文档片段:

基于Consul的MySQL高可用服务,健康检查怎么做?这里有一个完整脚本

版权声明:本文为博主原创文章,遵循 CC 4.0 BY-SA 版权协议,转载请附上原文出处链接和本声明。
本文链接: https://blog.csdn.net/yangjianrong1985/article/details/102493807

这是学习笔记的第 2128 篇文章


640?wx_fmt=gif

  今天写了下Consul健康检查的脚本内容,之前更新过一版,可以参见:

我是在上一个版本上面做的更新,对于健康检查来说,我们改进的思路是希望检查的过程是稳定可控的,换句话说,要判断一个数据库是主库还是从库,这个逻辑不是很难写,难就难在这个过程中出现一些异常的时候,检查的逻辑是否健壮,比如网络出现抖动,可能检查的结果就错误了,对于数据库服务来说,基于Consul的域名服务应该是稳定的,在出现故障的时候才应该做出改变,所以对此我们设计了基于ACL的检查和本地自检,两者可以做下互补。

640?wx_fmt=png

基于Consul的健康检查我们预期实现两大类功能,第一类是业务数据读写,第二类是读写分离,按照这两个类别我们划分为三个子类,分别代表code: write,mixed_read,read_only

第一类是业务读写,即主库的正常数据写入和读取

640?wx_fmt=png

第二类是读写分离,混合读,在主库和从库间做查询的负载均衡

640?wx_fmt=png

第三类是读写分离,从库只读,在从库侧做查询的负载均衡

    

640?wx_fmt=png

所以业务需求是持续变化的,而我们要做的就是根据数据库角色(主库,从库),根据业务的选项(write,mixed_read,read_only)来进行域名服务的状态配置。

任务说明:
重新写出文档片段中从“这是学习笔记的第 2128 篇文章”开始、一直到“本地自检,两者可以做下互补。”为止的内容,并将其中的“健壮”改为“可靠”。

所示信息:
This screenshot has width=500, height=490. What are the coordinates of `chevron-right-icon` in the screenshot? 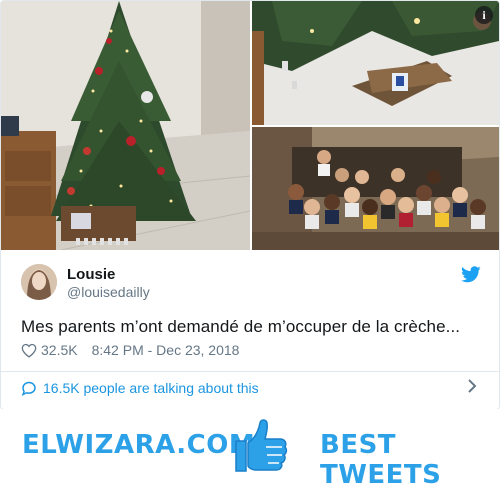 It's located at (472, 386).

书面解答:
这是学习笔记的第 2128 篇文章


640?wx_fmt=gif

  今天写了下Consul健康检查的脚本内容,之前更新过一版,可以参见:

我是在上一个版本上面做的更新,对于健康检查来说,我们改进的思路是希望检查的过程是稳定可控的,换句话说,要判断一个数据库是主库还是从库,这个逻辑不是很难写,难就难在这个过程中出现一些异常的时候,检查的逻辑是否可靠,比如网络出现抖动,可能检查的结果就错误了,对于数据库服务来说,基于Consul的域名服务应该是稳定的,在出现故障的时候才应该做出改变,所以对此我们设计了基于ACL的检查和本地自检,两者可以做下互补。